This bird was first mentioned in a report by traveller Gabriel Dellon and a second time in 1674 by Dubois. The species, of which no museum specimens exist, was formally described as a new species by Anthony Cheke and Julian Pender Hume in their book Lost Land of the Dodo in 2008.

A type of fody on Réunion was previously mentioned as Foudia bruante by Philipp Ludwig Statius Müller in the work Planches Enluminées in 1776. But after a hypothesis by Cheke and Hume, Foudia bruante might be just a colour morph of the red fody, which was introduced to Réunion about 100 years after the discovery of Foudia delloni.

==Description==
The Réunion fody reached roughly the size of a house sparrow. The head, neck, throat and the wing underparts of the breeding male were bright red. Back and tail were brown. The belly was pale. The head of the females and the juvenile males was brown. Neck and wings were red. The throat was pale brown.

Delloni's 1685 description reads as follows:

While the sparrows are no larger in Mascareigne [Réunion] than in other countries, their numbers render
them inconvenient. They strip sown fields and the houses are full of them, as ours are with flies. One often sees them fall into pots and platters, and burning their wings on fires, which are lit out of doors, the sun providing enough heat for [even] the coolest houses.

==Extinction==
The Réunion fody was once described as abundant and as a pest that destroyed entire crops. It was last seen shortly after 1672. The reason for its extinction might be predation by rats.

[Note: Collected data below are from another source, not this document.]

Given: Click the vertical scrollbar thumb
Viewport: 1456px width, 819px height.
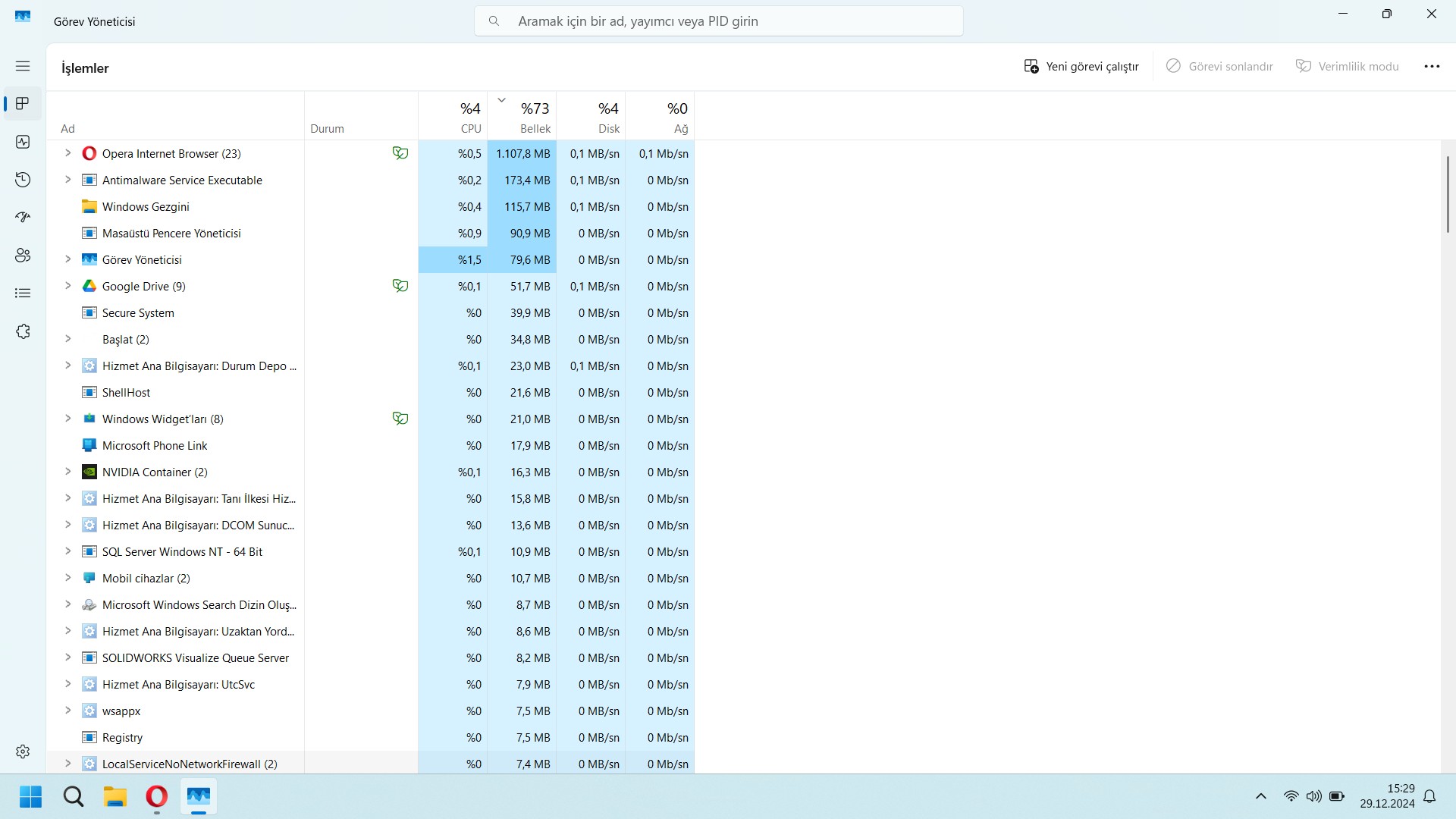Looking at the screenshot, I should coord(1448,194).

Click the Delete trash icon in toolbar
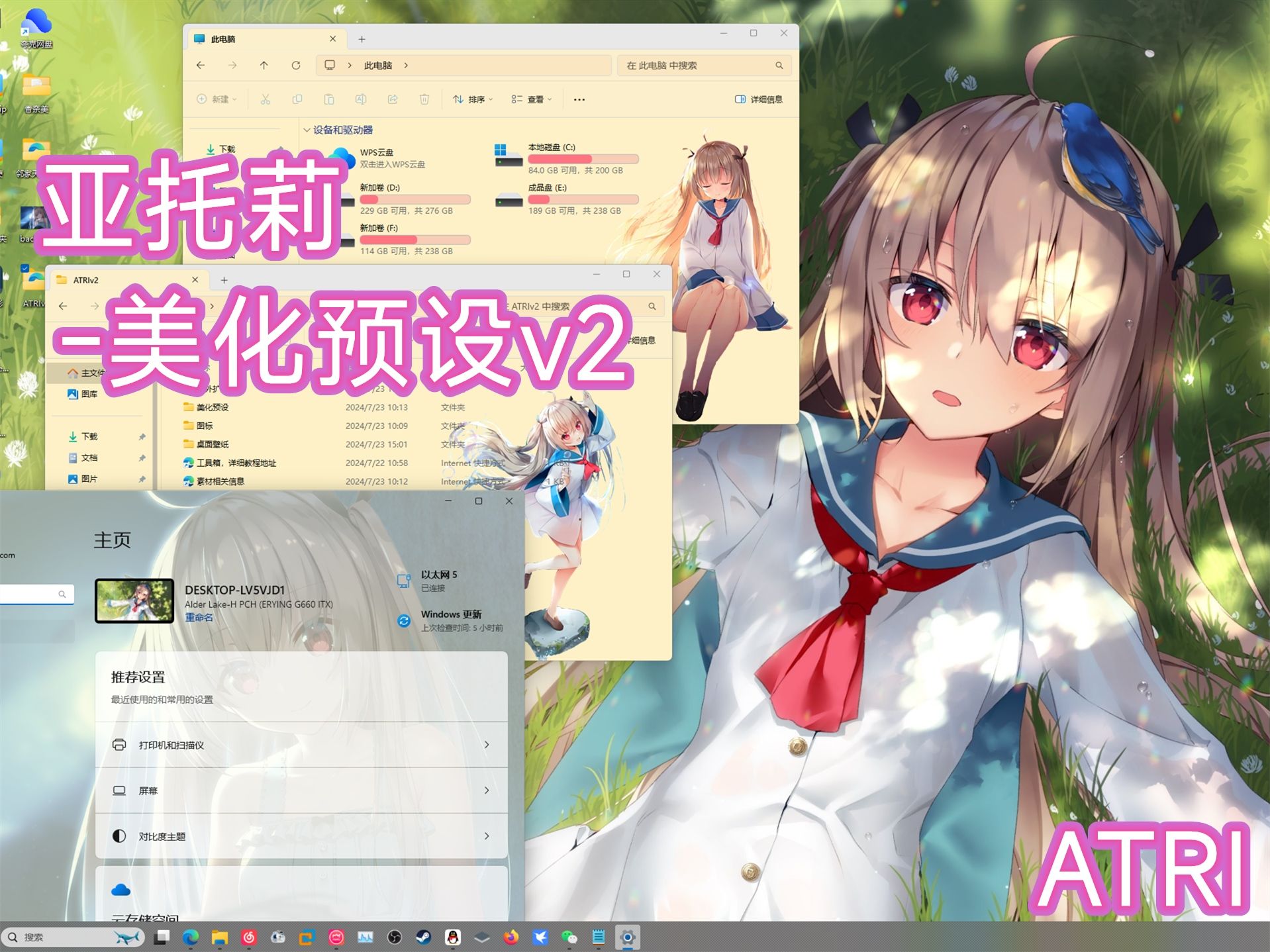point(424,99)
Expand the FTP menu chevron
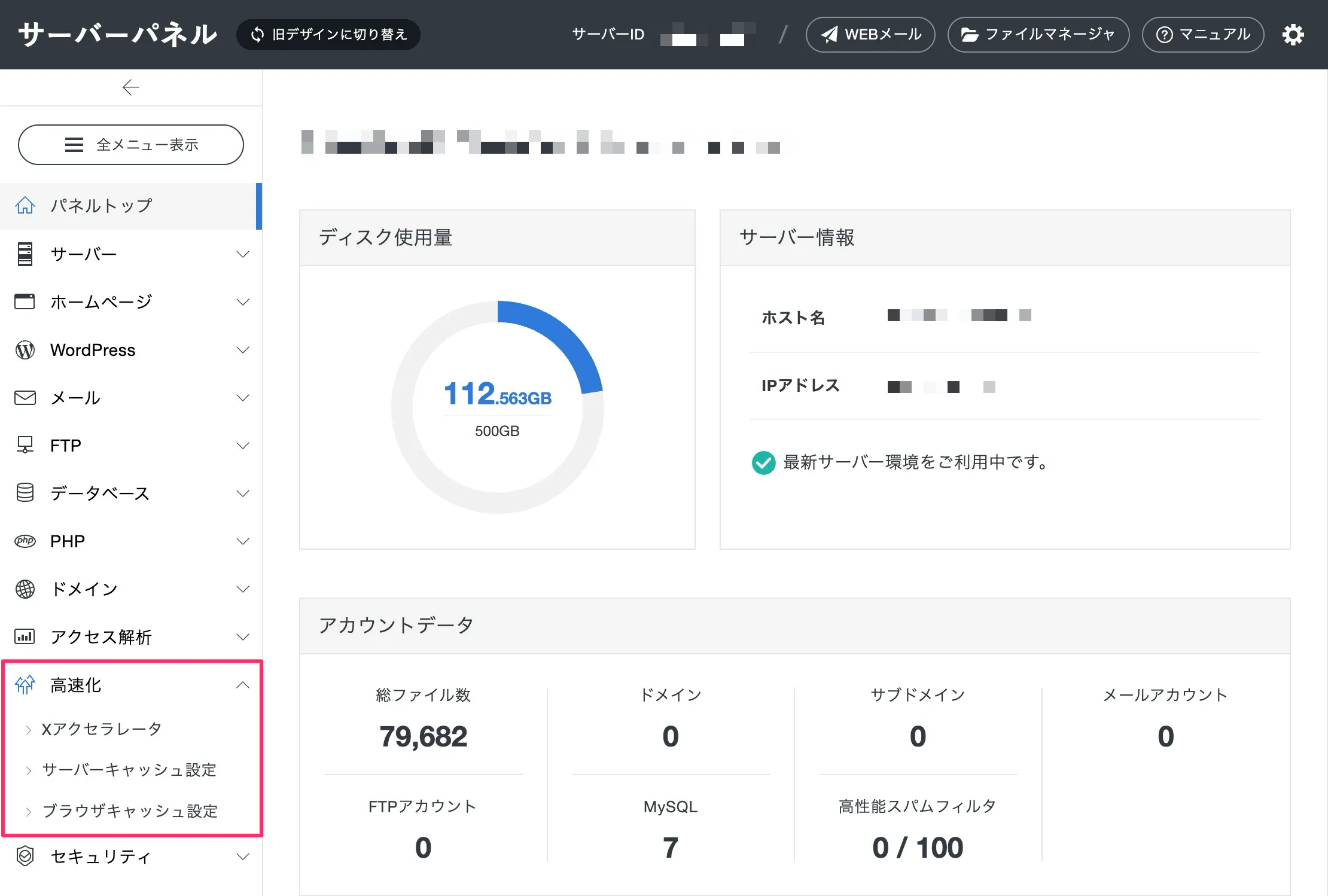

Dubois described its damage to crops as follows in 1671–72:

There are, besides, in the Isle a quantity of other birds, which wou'd take too long to describe, contenting myself with naming the principal, & particularly the sparrows, which here are so thick, and in such numbers that they bring great damage to the island, eating a large part of the cereal that is planted, without it being possible to destroy them because there are too many. Several cereal harvests would be made during the year if it were not for these sparrows, because of which one is restricted to a single harvest, in the period they go nesting in the mountains. These sparrows have plumage like those in Europe, except that the males, when breeding, have the throat, head and top of the wings the colour of fire. All the birds of the Island have each
their season at different times, being six months in the flat country & six months in the mountains, from whence returning they are very fat and good to eat.